# Unplugging TV



## Ethan Anderson (Sep 1, 2017)

Hey guys, quick question that the "internet" cannot seem to answer. We have a 80" Sharp 1080 LCD display that is plugged into a plug that has its power controlled via a light switch. 3 times (roughly) per day this TV in turned ON and OFF via this switch only. Not put into standby or anything before hand. I would assume this would cause damage and cause the display to have a shorter life span.

Secondly, it seems to be displaying a slightly augmented picture each time it gets turned on. I would believe the switching off of the TV could also cause the TV to lose settings or behave erratically each time it is powered on.

Can anyone provide clarity on these topics? Thanks!


----------



## jimmie57 (Jun 26, 2010)

Ethan Anderson said:


> Hey guys, quick question that the "internet" cannot seem to answer. We have a 80" Sharp 1080 LCD display that is plugged into a plug that has its power controlled via a light switch. 3 times (roughly) per day this TV in turned ON and OFF via this switch only. Not put into standby or anything before hand. I would assume this would cause damage and cause the display to have a shorter life span.
> 
> Secondly, it seems to be displaying a slightly augmented picture each time it gets turned on. I would believe the switching off of the TV could also cause the TV to lose settings or behave erratically each time it is powered on.
> 
> Can anyone provide clarity on these topics? Thanks!


Do not do that.

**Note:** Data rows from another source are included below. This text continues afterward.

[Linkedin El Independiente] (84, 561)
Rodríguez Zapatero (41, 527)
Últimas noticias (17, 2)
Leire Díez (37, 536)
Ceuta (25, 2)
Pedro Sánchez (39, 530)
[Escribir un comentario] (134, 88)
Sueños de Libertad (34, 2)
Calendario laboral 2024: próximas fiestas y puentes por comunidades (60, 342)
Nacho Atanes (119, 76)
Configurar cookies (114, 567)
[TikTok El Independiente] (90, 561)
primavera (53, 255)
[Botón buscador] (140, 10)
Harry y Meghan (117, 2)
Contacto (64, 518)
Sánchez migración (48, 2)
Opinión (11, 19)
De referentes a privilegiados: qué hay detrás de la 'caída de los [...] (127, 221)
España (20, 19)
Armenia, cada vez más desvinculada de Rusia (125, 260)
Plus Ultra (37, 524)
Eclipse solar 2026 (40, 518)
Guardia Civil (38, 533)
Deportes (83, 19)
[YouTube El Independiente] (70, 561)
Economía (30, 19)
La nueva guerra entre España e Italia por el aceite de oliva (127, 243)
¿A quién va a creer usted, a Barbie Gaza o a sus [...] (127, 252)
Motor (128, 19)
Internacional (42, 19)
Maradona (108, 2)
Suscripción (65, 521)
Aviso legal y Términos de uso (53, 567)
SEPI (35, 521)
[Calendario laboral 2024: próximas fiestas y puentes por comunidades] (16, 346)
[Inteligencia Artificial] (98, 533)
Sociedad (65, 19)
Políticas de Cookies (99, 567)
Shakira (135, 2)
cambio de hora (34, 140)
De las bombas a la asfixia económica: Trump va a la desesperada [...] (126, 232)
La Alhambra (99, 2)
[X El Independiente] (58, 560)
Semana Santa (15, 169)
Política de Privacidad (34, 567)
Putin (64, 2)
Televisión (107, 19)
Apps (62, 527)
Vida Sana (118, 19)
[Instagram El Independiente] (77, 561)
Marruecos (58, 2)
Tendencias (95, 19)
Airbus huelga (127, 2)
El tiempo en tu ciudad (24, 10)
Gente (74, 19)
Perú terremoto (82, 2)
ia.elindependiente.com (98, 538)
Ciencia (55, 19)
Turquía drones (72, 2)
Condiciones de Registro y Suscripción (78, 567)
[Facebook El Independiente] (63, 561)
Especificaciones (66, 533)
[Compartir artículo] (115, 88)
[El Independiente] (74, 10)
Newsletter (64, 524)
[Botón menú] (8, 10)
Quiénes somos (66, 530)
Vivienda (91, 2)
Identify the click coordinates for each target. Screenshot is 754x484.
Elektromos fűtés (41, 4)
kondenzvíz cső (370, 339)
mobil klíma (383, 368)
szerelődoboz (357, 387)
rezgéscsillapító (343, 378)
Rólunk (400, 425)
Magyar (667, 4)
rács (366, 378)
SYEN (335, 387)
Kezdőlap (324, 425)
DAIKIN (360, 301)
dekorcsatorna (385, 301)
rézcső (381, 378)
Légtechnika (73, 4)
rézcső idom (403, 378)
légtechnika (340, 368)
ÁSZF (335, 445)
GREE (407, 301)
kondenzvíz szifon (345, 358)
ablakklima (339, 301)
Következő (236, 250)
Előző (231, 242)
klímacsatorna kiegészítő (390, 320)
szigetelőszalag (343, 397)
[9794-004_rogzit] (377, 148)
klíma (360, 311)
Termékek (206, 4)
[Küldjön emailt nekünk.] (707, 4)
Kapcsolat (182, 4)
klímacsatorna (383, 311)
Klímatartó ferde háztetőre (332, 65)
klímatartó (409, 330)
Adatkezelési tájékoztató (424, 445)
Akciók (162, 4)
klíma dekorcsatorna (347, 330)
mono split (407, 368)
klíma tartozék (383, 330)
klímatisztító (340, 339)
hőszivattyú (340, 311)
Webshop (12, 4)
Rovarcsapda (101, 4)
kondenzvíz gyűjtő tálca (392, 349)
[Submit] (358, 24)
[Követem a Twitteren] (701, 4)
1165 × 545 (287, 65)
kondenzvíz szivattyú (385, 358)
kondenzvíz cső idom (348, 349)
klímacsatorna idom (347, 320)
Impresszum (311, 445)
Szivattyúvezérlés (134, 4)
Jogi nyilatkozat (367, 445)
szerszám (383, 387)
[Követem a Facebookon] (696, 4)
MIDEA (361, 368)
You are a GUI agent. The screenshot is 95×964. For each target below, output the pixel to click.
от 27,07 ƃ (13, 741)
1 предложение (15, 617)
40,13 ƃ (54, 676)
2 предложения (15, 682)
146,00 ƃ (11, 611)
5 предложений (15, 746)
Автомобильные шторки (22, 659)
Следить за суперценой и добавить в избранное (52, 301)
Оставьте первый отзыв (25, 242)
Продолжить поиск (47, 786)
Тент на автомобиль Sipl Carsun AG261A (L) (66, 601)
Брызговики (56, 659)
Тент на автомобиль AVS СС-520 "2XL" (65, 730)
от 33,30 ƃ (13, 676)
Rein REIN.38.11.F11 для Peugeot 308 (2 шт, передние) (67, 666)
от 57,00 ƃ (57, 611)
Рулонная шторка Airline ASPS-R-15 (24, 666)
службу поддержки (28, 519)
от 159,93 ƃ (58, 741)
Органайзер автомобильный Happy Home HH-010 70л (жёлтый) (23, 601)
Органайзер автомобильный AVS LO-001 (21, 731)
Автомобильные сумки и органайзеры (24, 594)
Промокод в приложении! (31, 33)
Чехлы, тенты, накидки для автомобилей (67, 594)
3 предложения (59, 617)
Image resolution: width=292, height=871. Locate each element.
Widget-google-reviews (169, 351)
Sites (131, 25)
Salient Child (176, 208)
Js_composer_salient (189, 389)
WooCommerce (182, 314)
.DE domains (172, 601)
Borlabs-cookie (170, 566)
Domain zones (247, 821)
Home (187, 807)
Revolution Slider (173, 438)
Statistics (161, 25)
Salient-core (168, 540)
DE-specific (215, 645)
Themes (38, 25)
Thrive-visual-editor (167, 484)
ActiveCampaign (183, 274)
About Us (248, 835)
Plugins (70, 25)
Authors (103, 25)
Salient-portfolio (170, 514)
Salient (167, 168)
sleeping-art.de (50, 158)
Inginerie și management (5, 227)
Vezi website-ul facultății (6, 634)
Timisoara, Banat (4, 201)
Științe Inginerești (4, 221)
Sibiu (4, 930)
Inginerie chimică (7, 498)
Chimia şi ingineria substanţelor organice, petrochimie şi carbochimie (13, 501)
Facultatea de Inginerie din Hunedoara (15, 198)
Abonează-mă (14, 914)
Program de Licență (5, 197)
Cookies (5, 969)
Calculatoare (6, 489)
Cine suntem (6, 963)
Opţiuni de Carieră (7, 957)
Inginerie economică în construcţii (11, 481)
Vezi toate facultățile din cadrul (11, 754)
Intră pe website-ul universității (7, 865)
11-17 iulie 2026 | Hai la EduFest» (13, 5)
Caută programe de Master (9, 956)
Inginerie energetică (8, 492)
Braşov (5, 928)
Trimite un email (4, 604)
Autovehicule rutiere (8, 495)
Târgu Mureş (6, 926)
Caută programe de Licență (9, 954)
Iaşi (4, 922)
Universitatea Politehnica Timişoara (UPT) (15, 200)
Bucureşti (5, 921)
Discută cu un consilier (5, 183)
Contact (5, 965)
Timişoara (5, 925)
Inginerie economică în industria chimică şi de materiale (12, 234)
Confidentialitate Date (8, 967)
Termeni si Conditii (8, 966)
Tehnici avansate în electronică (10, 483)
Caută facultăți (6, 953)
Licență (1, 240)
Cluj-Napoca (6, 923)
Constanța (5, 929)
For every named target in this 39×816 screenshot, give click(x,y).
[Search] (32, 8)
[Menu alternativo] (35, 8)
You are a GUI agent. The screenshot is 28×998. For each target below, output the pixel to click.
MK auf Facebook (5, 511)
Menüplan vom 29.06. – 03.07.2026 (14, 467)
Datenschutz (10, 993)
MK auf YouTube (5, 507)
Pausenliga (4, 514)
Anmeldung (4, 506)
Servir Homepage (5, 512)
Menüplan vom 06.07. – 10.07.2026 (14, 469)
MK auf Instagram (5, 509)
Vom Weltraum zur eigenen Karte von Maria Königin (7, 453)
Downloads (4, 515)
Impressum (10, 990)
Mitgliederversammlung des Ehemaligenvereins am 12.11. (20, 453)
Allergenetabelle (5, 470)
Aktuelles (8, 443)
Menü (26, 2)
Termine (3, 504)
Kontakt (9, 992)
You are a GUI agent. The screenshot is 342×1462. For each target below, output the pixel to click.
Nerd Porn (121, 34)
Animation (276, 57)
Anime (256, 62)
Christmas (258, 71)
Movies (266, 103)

When you turn your TV off it is not truly off. It is all on except for sending the picture to the panel. On heats up electrical and taking the power away cools them off. This constant cycle stretches and compresses the connections, solder joints etc. and will make it fail much sooner. The electricity it uses when you turn it off with the remote is almost no existent because most of the power is lighting up the panel.
Same is true with your with your DTV Receivers .


----------



## Ethan Anderson (Sep 1, 2017)

Understood completely. This is not a personal TV but a display setup in a studio and I am being "brought in" to resolve issues we are having with it. I believed everything you said to already be true but needed it laid out in a clear manner so I can explain to staff tomorrow. 

In addition to the damage it will cause the settings could also be effected as well, correct? Settings like color, brightness, sharpness, etc...


----------



## jimmie57 (Jun 26, 2010)

Ethan Anderson said:


> Understood completely. This is not a personal TV but a display setup in a studio and I am being "brought in" to resolve issues we are having with it. I believed everything you said to already be true but needed it laid out in a clear manner so I can explain to staff tomorrow.
> 
> In addition to the damage it will cause the settings could also be effected as well, correct? Settings like color, brightness, sharpness, etc...


Yes
Actually, I think some TVs reset themselves if they are without power for a certain amount of time.


----------



## Ethan Anderson (Sep 1, 2017)

Cool. Thanks for the replies. I will hop back in tomorrow if I need more things to support my argument.


----------



## inkahauts (Nov 13, 2006)

Also, often tvs will run their fans to cool electronics inside properly and smoothly rather than so harshly with power being pulled. Yeah just do not do that.


----------



## Rich (Feb 22, 2007)

jimmie57 said:


> Yes
> Actually, I think some TVs reset themselves if they are without power for a certain amount of time.


I've never seen that happen. I've had TVs unplugged for long periods and never had to reset those settings. I think the DVRs keep their settings too. Might be wrong, that happens a lot...

Rich


----------



## Rich (Feb 22, 2007)

inkahauts said:


> Also, often tvs will run their fans to cool electronics inside properly and smoothly rather than so harshly with power being pulled. Yeah just do not do that.


Those switches also tend to fail when you put a heavy load on them. Not sure what a that specific TV pulls but it might be too much for a switch of that nature. Not something I'd do, I agree that the TVs are better off constantly energized.

Rich


----------